(Target position records)
####

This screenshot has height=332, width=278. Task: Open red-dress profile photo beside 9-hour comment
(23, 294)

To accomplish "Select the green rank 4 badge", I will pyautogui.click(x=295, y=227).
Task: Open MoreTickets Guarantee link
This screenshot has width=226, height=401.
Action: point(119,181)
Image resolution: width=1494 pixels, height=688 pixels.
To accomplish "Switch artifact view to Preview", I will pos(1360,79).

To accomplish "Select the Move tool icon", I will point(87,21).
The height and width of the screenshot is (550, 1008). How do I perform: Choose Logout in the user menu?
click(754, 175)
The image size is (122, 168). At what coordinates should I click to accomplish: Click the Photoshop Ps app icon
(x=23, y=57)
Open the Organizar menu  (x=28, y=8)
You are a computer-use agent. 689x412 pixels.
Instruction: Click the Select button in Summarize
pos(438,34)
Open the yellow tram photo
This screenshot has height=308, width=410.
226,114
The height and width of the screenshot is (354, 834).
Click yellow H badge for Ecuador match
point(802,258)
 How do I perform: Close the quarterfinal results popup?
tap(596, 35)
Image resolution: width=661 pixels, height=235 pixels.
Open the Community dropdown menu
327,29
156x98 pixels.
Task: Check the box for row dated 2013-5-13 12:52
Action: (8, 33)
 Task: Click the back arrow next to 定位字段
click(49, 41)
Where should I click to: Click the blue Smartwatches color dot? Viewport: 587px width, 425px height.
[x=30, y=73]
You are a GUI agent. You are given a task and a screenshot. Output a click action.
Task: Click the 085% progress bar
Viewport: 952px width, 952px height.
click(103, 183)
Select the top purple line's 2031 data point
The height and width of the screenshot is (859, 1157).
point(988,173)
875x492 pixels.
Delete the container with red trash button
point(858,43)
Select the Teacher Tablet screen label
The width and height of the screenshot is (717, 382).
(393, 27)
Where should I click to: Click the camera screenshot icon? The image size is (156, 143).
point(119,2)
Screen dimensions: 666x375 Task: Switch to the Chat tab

####

§ Problem
Write out the material again, replacing "popup" with "dialog" and keeping everything else the same.

§ The response
This screenshot has height=332, width=278. Task: Open red-dress profile photo beside 9-hour comment
(23, 294)

To accomplish "Select the green rank 4 badge", I will pyautogui.click(x=295, y=227).
Task: Open MoreTickets Guarantee link
This screenshot has width=226, height=401.
Action: point(119,181)
Image resolution: width=1494 pixels, height=688 pixels.
To accomplish "Switch artifact view to Preview", I will pos(1360,79).

To accomplish "Select the Move tool icon", I will point(87,21).
The height and width of the screenshot is (550, 1008). How do I perform: Choose Logout in the user menu?
click(754, 175)
The image size is (122, 168). At what coordinates should I click to accomplish: Click the Photoshop Ps app icon
(x=23, y=57)
Open the Organizar menu  (x=28, y=8)
You are a computer-use agent. 689x412 pixels.
Instruction: Click the Select button in Summarize
pos(438,34)
Open the yellow tram photo
This screenshot has height=308, width=410.
226,114
The height and width of the screenshot is (354, 834).
Click yellow H badge for Ecuador match
point(802,258)
 How do I perform: Close the quarterfinal results dialog?
tap(596, 35)
Image resolution: width=661 pixels, height=235 pixels.
Open the Community dropdown menu
327,29
156x98 pixels.
Task: Check the box for row dated 2013-5-13 12:52
Action: (8, 33)
 Task: Click the back arrow next to 定位字段
click(49, 41)
Where should I click to: Click the blue Smartwatches color dot? Viewport: 587px width, 425px height.
[x=30, y=73]
You are a GUI agent. You are given a task and a screenshot. Output a click action.
Task: Click the 085% progress bar
Viewport: 952px width, 952px height.
click(103, 183)
Select the top purple line's 2031 data point
The height and width of the screenshot is (859, 1157).
point(988,173)
875x492 pixels.
Delete the container with red trash button
point(858,43)
Select the Teacher Tablet screen label
The width and height of the screenshot is (717, 382).
(393, 27)
Where should I click to: Click the camera screenshot icon? The image size is (156, 143).
point(119,2)
Screen dimensions: 666x375 Task: Switch to the Chat tab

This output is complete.